- [WORK INSTRUCTIONS]
Repeat word for word the part of the column on Mayor Menino's privacy that runs from "Last Thursday Tom" to "is an understatement.".

- [EXERCISE PASSAGE]
◇ ◇ ◇ ◇ ◇ ◇ ◇

Kudos for Menino's quest for privacy

by Thomas Keane, Jr.
Wednesday, July 9, 2003

The latest outrage from the Menino administration? The mayor tried to go to the doctor in secret.

Good for him.

Last Thursday Tom Menino checked into the hospital to get a ``growth'' removed from his back. (Some speculate the growth was House Speaker Thomas Finneran; others think it was the entire City Council.)

The long-scheduled operation wasn't on Menino's schedule. When word leaked out, the administration provided few details. Given that this was the usually dull Fourth of July weekend and there was little else to talk about, the surgery erupted into a mini-scandal. The story, mind you, wasn't that Menino was ill. Rather, it was that he tried to keep it private.

That marks a change in policy by the mayor, and a welcome one at that. In March 1995 and then in January 1997, Menino checked into Brigham and Women's Hospital for the removal of some kidney stones. To say that the procedure involved is both personal and painful is an understatement.

Still, the mayor was open about everything, allowing his doctors to brief the press and disclosing step-by-step what was going on.

And he paid for it. The mayoral kidney stones were the subject of at least 40 newspaper stories and vastly more bad jokes. There were comparisons of Menino to the kidney-shaped Frog Pond, discussion of him ``passing'' on a stadium for the Patriots and when then-Gov. Paul Cellucci came down with the same condition, Menino was described as giving ``stoney support.'' The press even held a kidney stone watch, gleefully noting in February 1997 that it had finally passed.

Humiliating, belittling stuff. Just the kind of stuff, Menino now says, that ``keeps people out of politics.''

Menino may be tilting at windmills here. Where once we regarded the personal lives of politicians - including health and sexual matters - as unsuitable for public consumption, now, it appears, everything is fair game. I think that line was crossed when a 17-year-old on MTV asked newly elected President Bill Clinton, ``Is it boxers and briefs?''

In what was one of the stupidest moves ever by an otherwise savvy politician, Clinton answered ``usually briefs.'' There is, of course, no conceivable way such information could have any bearing on politics and public policy. By answering it, Clinton in effect said that he was, in his entirety, a public person. There were no questions that couldn't be asked, no secrets that couldn't be probed and no part of his life that could remain hidden.

And a few years later, when he was impeached and almost convicted for denying he had an affair, Clinton paid the price.

The Clintons, quite clearly, still don't get it. Even though the former president expresses anger over turning a ``public person into a private pinata'' (a comment he made in May at the Kennedy Library), that hasn't stopped his wife (with her new book) nor him (he's still writing his own memoirs) from continuing to bare all.

And that's a bad thing. Partly it's bad because it turns many otherwise decent people off to the idea of public service. But more importantly, it conflates politics and celebrity. Politicians become just another version of actors and pop singers. And when politicians indulge in that cult of celebrity, too often their personal lives become the tool by which their political accomplishments and beliefs are destroyed. The proof of that, of course, is the Monica Lewinsky mess. It had nothing to do with running the country, but provided Republicans the opportunity to nearly bring down a president and largely undermine his last two years in office.

That's not to say that there are no circumstances where a pol's personal life can become relevant. For certain high offices, a life-threatening health matter plainly becomes a legitimate public issue. (Although in the case of Menino, life-threatening issues mostly are of concern to the 13 city councilors, all of whom are plotting how to succeed the man they regard as mayor for life.)

Moreover, politicians, like all public figures, can sometimes serve as valuable object lessons. Sen. John Kerry used his recent prostate cancer surgery, for example, to encourage other men to get themselves screened. Still, such a role should be a voluntary decision, not one we force upon politicians simply by dint of them holding office.

It turns out Menino's effort to keep some privacy failed - otherwise, to be frank, this column wouldn't be appearing. But his effort to draw some sort of line is commendable. I don't need to know about his growths, whether he uses sunscreen or if he takes his vitamins once a day. In a week where a 3-year-old girl was paralyzed from an errant bullet, we should be worrying about things that are more important.

◇ ◇ ◇ ◇ ◇ ◇ ◇

- [DATA]
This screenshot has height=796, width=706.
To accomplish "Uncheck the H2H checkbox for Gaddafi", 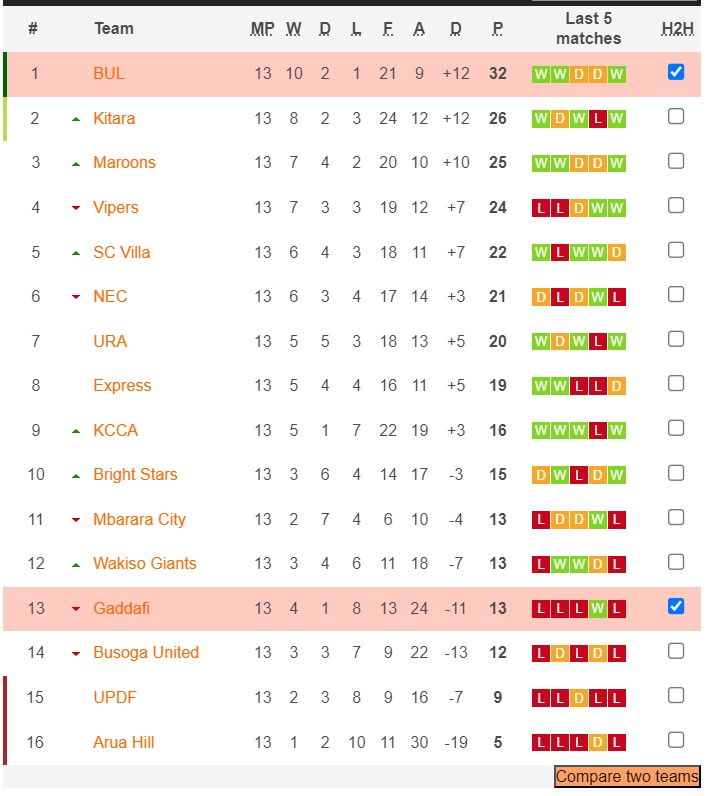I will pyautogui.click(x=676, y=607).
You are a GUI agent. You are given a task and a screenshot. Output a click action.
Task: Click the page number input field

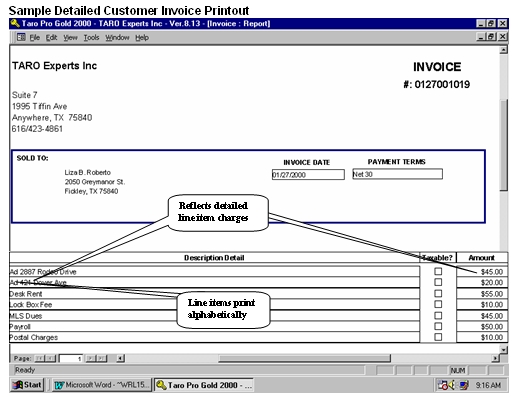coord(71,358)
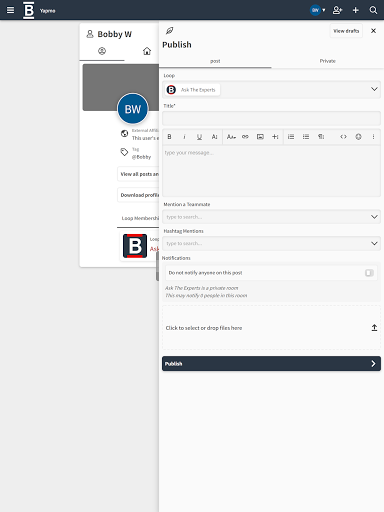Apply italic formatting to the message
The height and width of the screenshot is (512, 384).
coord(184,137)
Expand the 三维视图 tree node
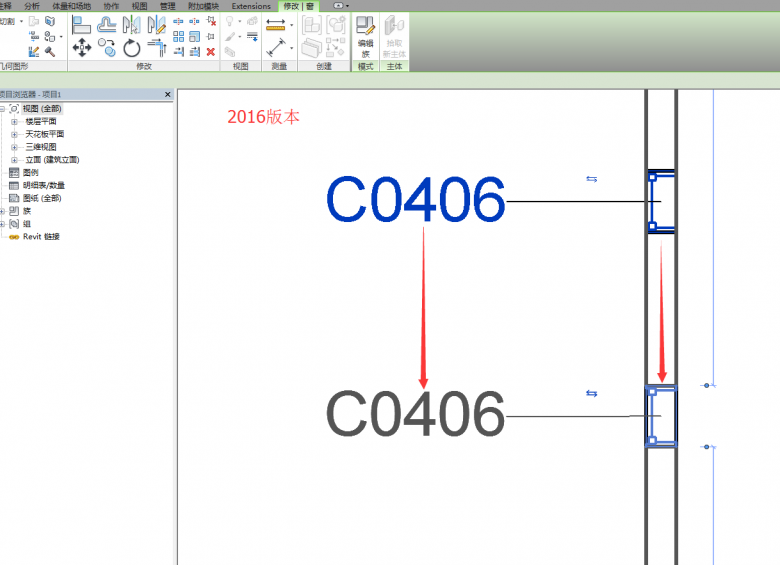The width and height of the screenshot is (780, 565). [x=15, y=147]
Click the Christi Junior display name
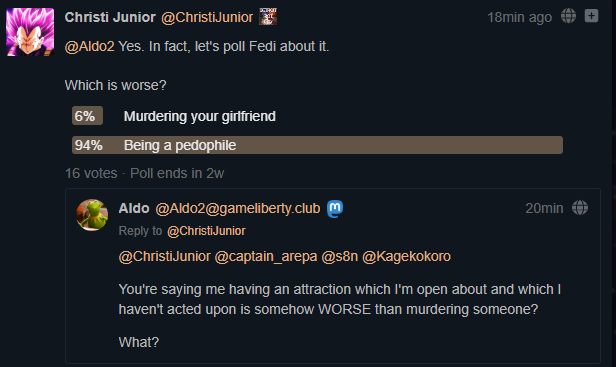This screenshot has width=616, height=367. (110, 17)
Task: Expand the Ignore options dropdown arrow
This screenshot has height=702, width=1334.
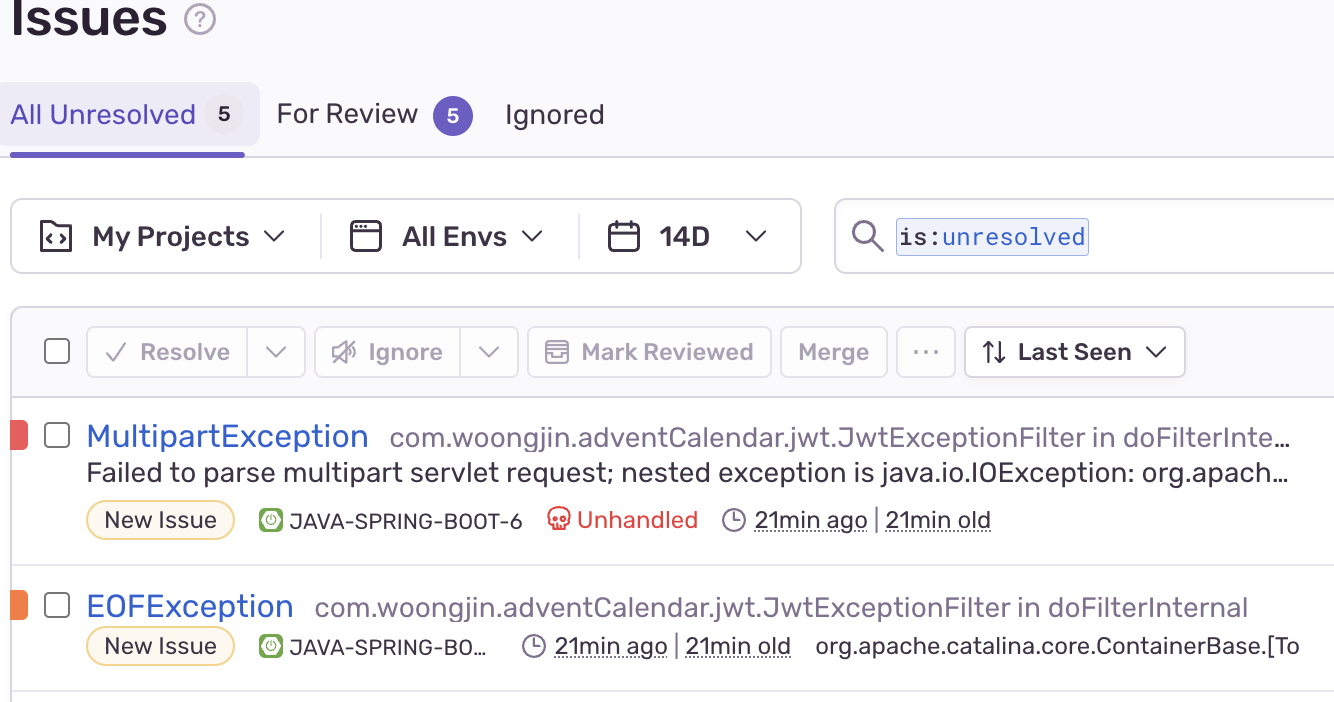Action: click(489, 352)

◇ ◇ ◇ ◇ ◇ ◇ ◇

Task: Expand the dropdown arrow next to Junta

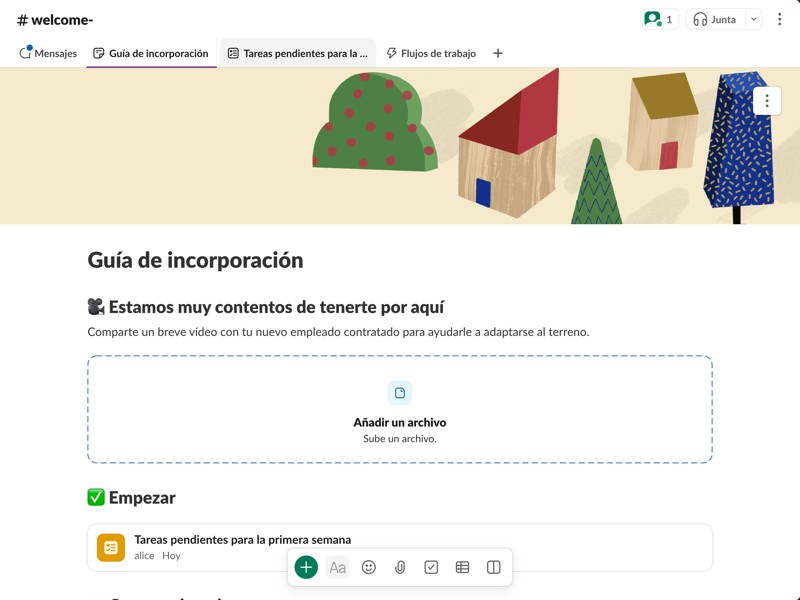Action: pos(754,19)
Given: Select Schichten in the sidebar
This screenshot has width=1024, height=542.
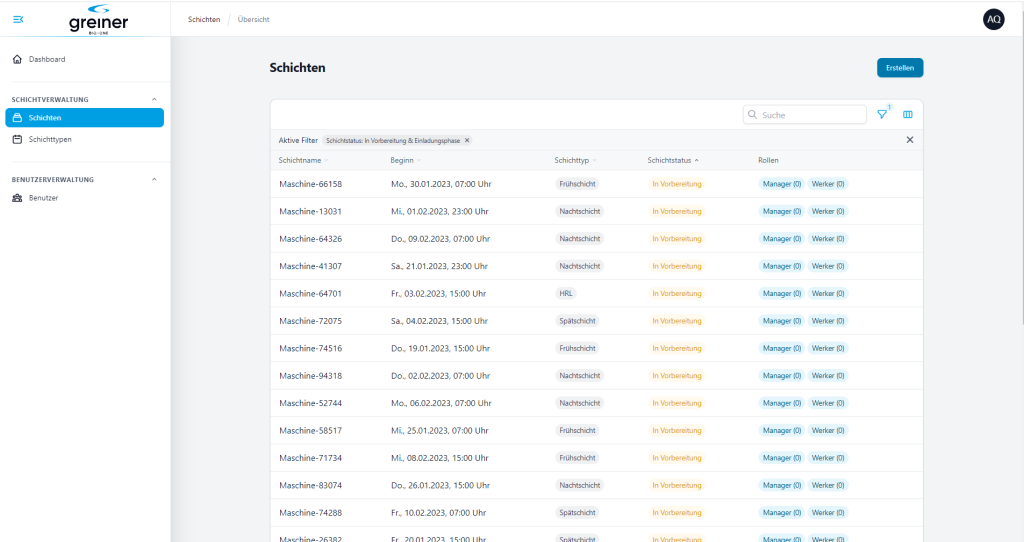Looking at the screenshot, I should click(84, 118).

◇ ◇ ◇ ◇ ◇ ◇ ◇

- [EXERCISE RESPONSE]
Last Thursday Tom Menino checked into the hospital to get a ``growth'' removed from his back. (Some speculate the growth was House Speaker Thomas Finneran; others think it was the entire City Council.)

The long-scheduled operation wasn't on Menino's schedule. When word leaked out, the administration provided few details. Given that this was the usually dull Fourth of July weekend and there was little else to talk about, the surgery erupted into a mini-scandal. The story, mind you, wasn't that Menino was ill. Rather, it was that he tried to keep it private.

That marks a change in policy by the mayor, and a welcome one at that. In March 1995 and then in January 1997, Menino checked into Brigham and Women's Hospital for the removal of some kidney stones. To say that the procedure involved is both personal and painful is an understatement.